HOW TO COMPLETE THIS TASK -
In the listing below, the answer starts at the line that has "Task: Open the filter funnel icon" and stops after the line that has "This screenshot has height=771, width=1568."; please repeat that part exactly and nothing more.

(DATA SUPPLIED Opens)

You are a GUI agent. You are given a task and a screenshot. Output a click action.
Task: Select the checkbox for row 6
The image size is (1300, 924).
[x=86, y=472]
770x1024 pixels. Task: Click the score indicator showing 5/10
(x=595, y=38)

(DATA SUPPLIED Closes)
(DATA SUPPLIED Opens)

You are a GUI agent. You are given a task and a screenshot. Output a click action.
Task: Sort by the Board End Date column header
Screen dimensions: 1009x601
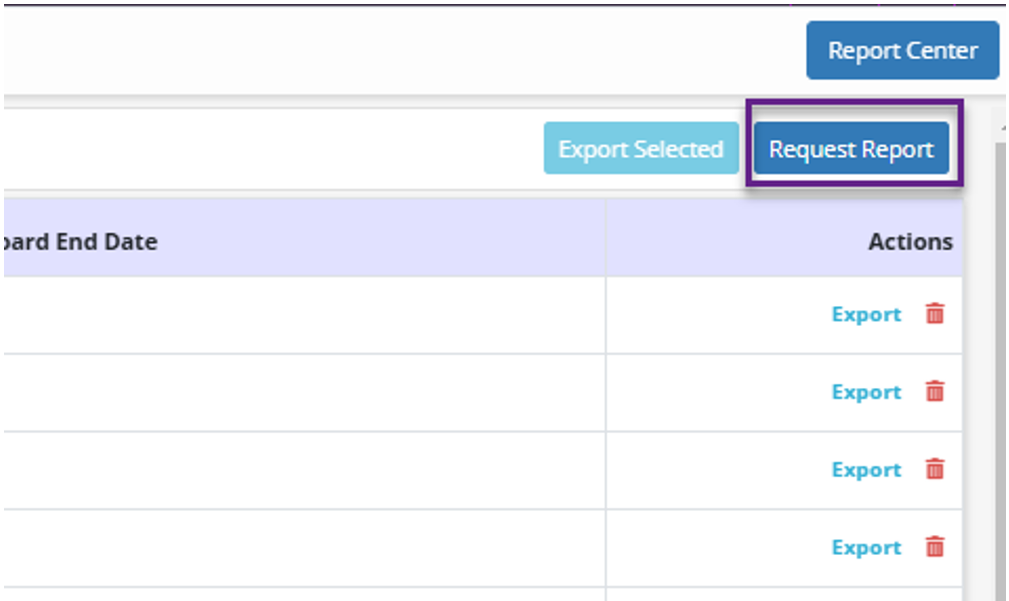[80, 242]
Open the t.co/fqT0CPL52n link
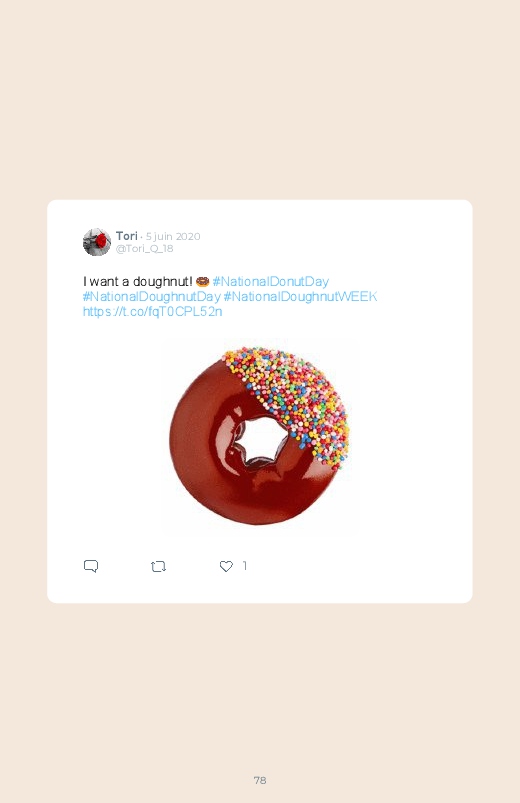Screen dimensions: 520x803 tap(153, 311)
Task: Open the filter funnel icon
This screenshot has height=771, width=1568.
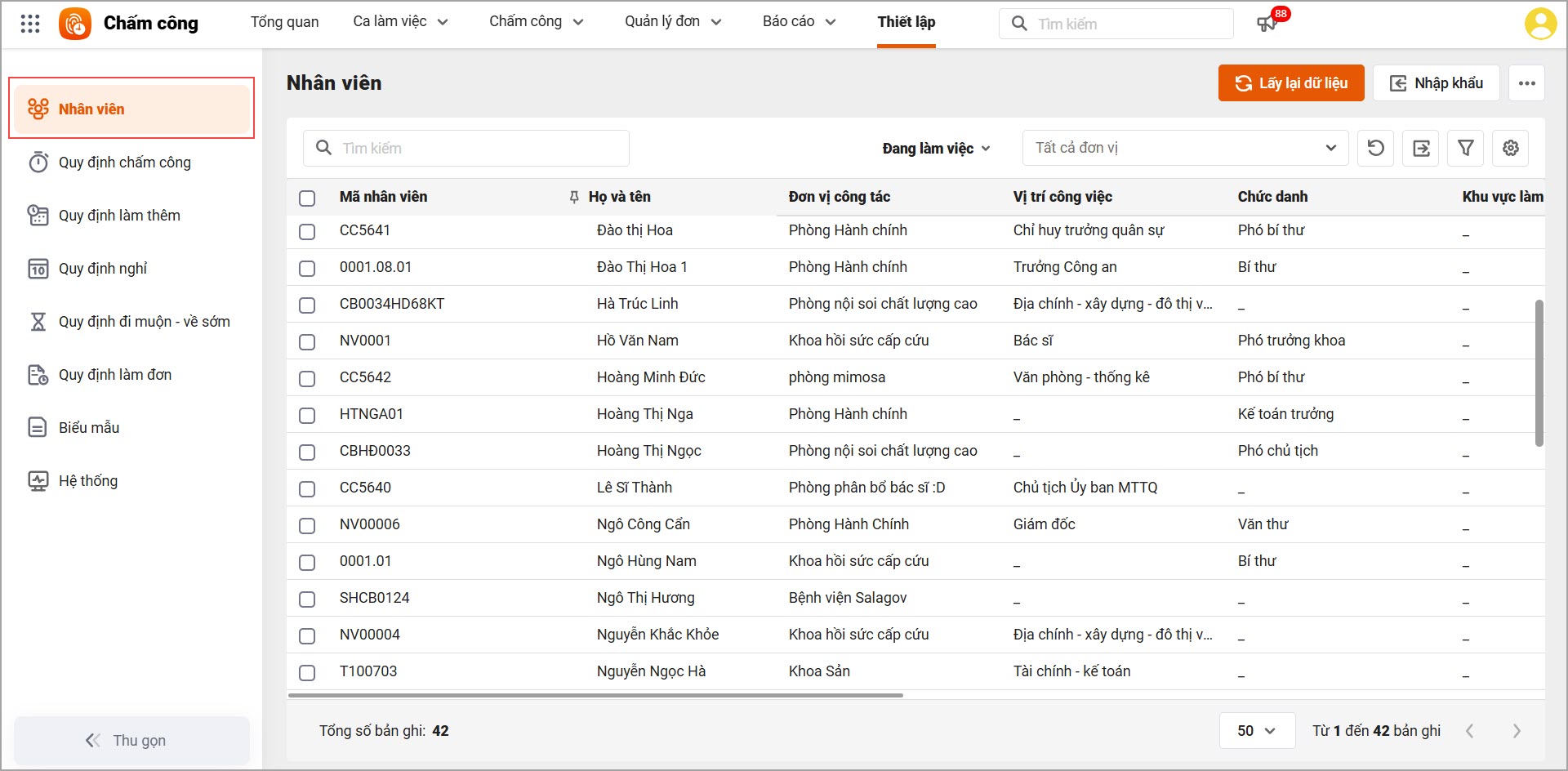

(DATA SUPPLIED Closes)
(DATA SUPPLIED Opens)

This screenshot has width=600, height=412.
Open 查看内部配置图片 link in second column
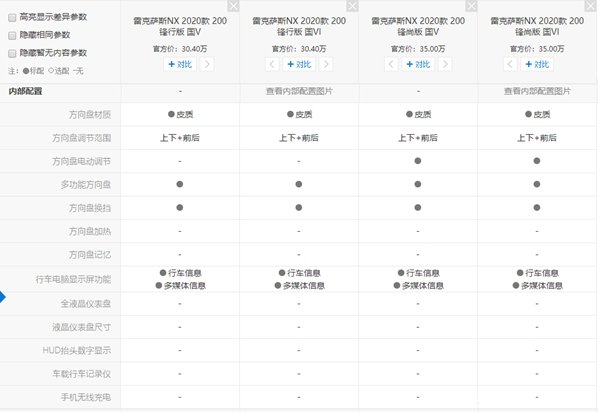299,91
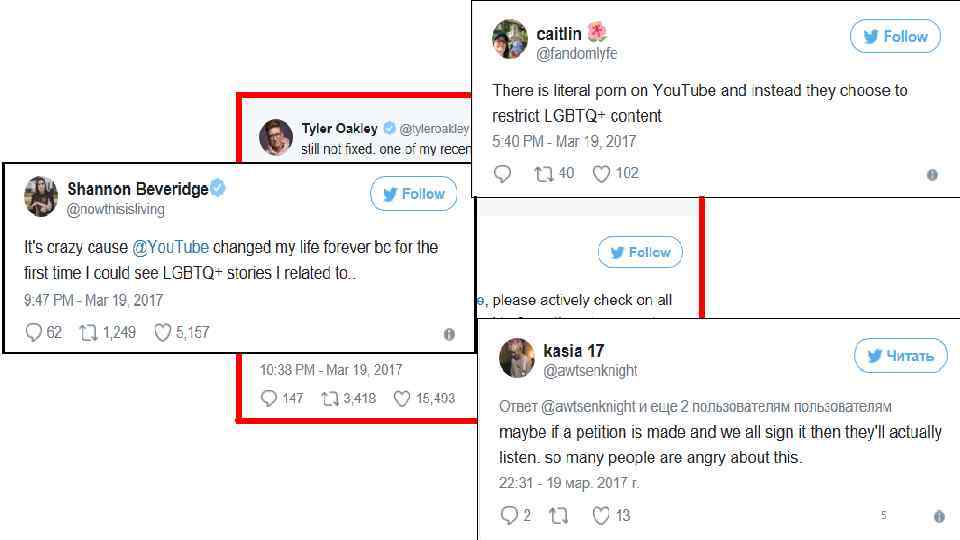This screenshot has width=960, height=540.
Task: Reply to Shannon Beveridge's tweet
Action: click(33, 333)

(DATA SUPPLIED Closes)

RESPONSE FOR THIS EXERCISE -
Task: Open the filter funnel icon
This screenshot has height=771, width=1568.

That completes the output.